**WHAT THIS EXERCISE ASKS:**
1. Translate this sentence from the nftables patch description into French: "In the particular case of {ct|meta} mark, this is 32 bits."
2. Carry the nftables patch description forward, beginning right after its final line of output.

**DOCUMENT SECTION:**
* * * * *

Get length from statement, instead infering it from the expression that
is used to set the value. In the particular case of {ct|meta} mark, this
is 32 bits.

Otherwise, bytecode generation is not correct:

# nft -c --debug=netlink 'add rule ip6 x y ct mark set ip6 dscp << 2 | 0x10'
  [ payload load 2b @ network header + 0 => reg 1 ]
  [ bitwise reg 1 = ( reg 1 & 0x0000c00f ) ^ 0x00000000 ]
  [ bitwise reg 1 = ( reg 1 >> 0x00000006 ) ]
  [ byteorder reg 1 = ntoh(reg 1, 2, 1) ]
  [ bitwise reg 1 = ( reg 1 << 0x00000002 ) ]
  [ bitwise reg 1 = ( reg 1 & 0x00000fef ) ^ 0x00000010 ]    <--- incorrect!
  [ ct set mark with reg 1 ]

the previous bitwise shift already upgraded to 32-bits (not visible from
the netlink debug output above).

After this patch, the last | 0x10 uses 32-bits:

[ bitwise reg 1 = ( reg 1 & 0xffffffef ) ^ 0x00000010 ]

note that mask 0xffffffef is used instead of 0x00000fef.

Patch ("evaluate: support shifts larger than the width of the left operand")
provides the statement length through eval context. Use it to evaluate the
bitwise expression accordingly, otherwise bytecode is incorrect:

# nft --debug=netlink add rule ip x y 'ct mark set ip dscp & 0x0f << 1 | 0xff000000'
ip x y
  [ payload load 1b @ network header + 1 => reg 1 ]
  [ bitwise reg 1 = ( reg 1 & 0x000000fc ) ^ 0x00000000 ]
  [ bitwise reg 1 = ( reg 1 >> 0x00000002 ) ]
  [ bitwise reg 1 = ( reg 1 & 0x1e000000 ) ^ 0x000000ff ]  <-- incorrect byteorder for OR
  [ byteorder reg 1 = ntoh(reg 1, 4, 4) ]    <-- no needed for single ip dscp byte
  [ ct set mark with reg 1 ]

Correct bytecode:

# nft --debug=netlink add rule ip x y 'ct mark set ip dscp & 0x0f << 1 | 0xff000000
ip x y
  [ payload load 1b @ network header + 1 => reg 1 ]
  [ bitwise reg 1 = ( reg 1 & 0x000000fc ) ^ 0x00000000 ]
  [ bitwise reg 1 = ( reg 1 >> 0x00000002 ) ]
  [ bitwise reg 1 = ( reg 1 & 0x0000001e ) ^ 0xff000000 ]
  [ ct set mark with reg 1 ]

Signed-off-by: Pablo Neira Ayuso <pablo@netfilter.org>

evaluate: set up integer type to shift expression

commit 1cdd8249f1c9c462b40ccde8d56191ea481ce610 upstream.

Otherwise expr_evaluate_value() fails with invalid datatype:

# nft --debug=netlink add rule ip x y 'ct mark set ip dscp & 0x0f << 1'
BUG: invalid basetype invalid
nft: evaluate.c:440: expr_evaluate_value: Assertion `0' failed.

* * * * *

**PROVIDED MATERIAL:**
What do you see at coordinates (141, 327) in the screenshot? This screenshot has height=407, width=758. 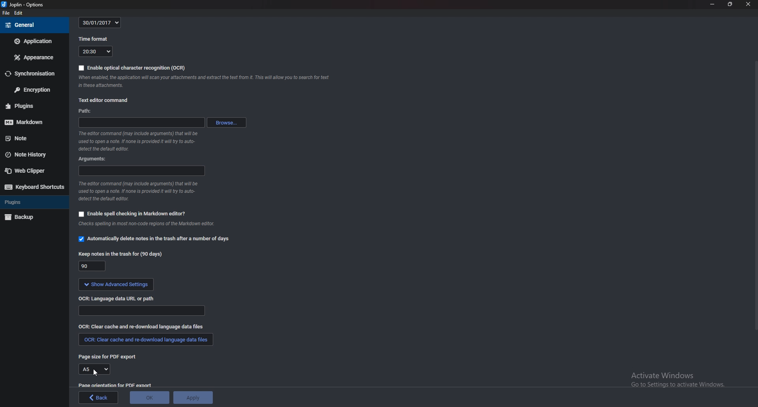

* * * * *

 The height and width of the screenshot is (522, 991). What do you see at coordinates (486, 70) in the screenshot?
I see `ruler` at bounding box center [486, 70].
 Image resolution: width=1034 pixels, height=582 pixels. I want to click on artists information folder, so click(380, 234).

* * * * *

**THE ANSWERS:**
1. Dans le cas particulier de la marque {ct|meta}, il s'agit de 32 bits.

2.
Signed-off-by: Pablo Neira Ayuso <pablo@netfilter.org>

evaluate: relax type-checking for integer arguments in mark statements

commit 5d8e33ddb1125ccdc258c01d2d869be6eb9ed3a9 upstream.

In order to be able to set ct and meta marks to values derived from
payload expressions, we need to relax the requirement that the type of
the statement argument must match that of the statement key.  Instead,
we require that the base-type of the argument is integer and that the
argument is small enough to fit.

Moreover, swap expression byteorder before to make it compatible with
the statement byteorder, to ensure rulesets are portable.

# nft --debug=netlink add rule ip t c 'meta mark set ip saddr'
ip t c
  [ payload load 4b @ network header + 12 => reg 1 ]
  [ byteorder reg 1 = ntoh(reg 1, 4, 4) ] <----------- byteorder swap
  [ meta set mark with reg 1 ]

Based on original work from Jeremy Sowden.

The following patches are required for this to work:

evaluate: get length from statement instead of lhs expression
evaluate: don't eval unary arguments
evaluate: support shifts larger than the width of the left operand
netlink_delinearize: correct type and byte-order of shifts
evaluate: insert byte-order conversions for expressions between 9 and 15 bits

Add one testcase for tests/py.

Signed-off-by: Jeremy Sowden <jeremy@azazel.net>
Signed-off-by: Pablo Neira Ayuso <pablo@netfilter.org>

evaluate: don't eval unary arguments

commit 6bea6864b799905c8cc5f7a3f9488c88e219c481 upstream.

When a unary expression is inserted to implement a byte-order
conversion, the expression being converted has already been evaluated
and so `expr_evaluate_unary` doesn't need to do so.

This is required by {ct|meta} statements with bitwise operations, which
might result in byteorder conversion of the expression.

Signed-off-by: Jeremy Sowden <jeremy@azazel.net>
Signed-off-by: Pablo Neira Ayuso <pablo@netfilter.org>

evaluate: support shifts larger than the width of the left operand

commit edecd58755a84dbe8f36795f619189490eeb3ef1 upstream.

If we want to left-shift a value of narrower type and assign the result
to a variable of a wider type, we are constrained to only shifting up to
the width of the narrower type.  Thus:

  add rule t c meta mark set ip dscp << 2

works, but:

  add rule t c meta mark set ip dscp << 8

does not, even though the lvalue is large enough to accommodate the
result.

Upgrade the maximum length based on the statement datatype length, which
is provided via context, if it is larger than expression lvalue.

Update netlink_delinearize.c to handle the case where the length of a
shift expression does not match that of its left-hand operand.

Based on patch from Jeremy Sowden.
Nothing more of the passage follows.